▶ [Problem]: Write exactly, with no line omitted or added, the span beginning at the line that holds "Insert a table from the left toolbar" and ending at the last line of the records.

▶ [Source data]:
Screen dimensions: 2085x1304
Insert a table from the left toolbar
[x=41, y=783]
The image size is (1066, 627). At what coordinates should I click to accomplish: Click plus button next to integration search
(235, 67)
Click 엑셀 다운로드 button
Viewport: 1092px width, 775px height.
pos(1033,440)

▶ [Result for this exercise]:
Insert a table from the left toolbar
[x=41, y=783]
The image size is (1066, 627). At what coordinates should I click to accomplish: Click plus button next to integration search
(235, 67)
Click 엑셀 다운로드 button
Viewport: 1092px width, 775px height.
pos(1033,440)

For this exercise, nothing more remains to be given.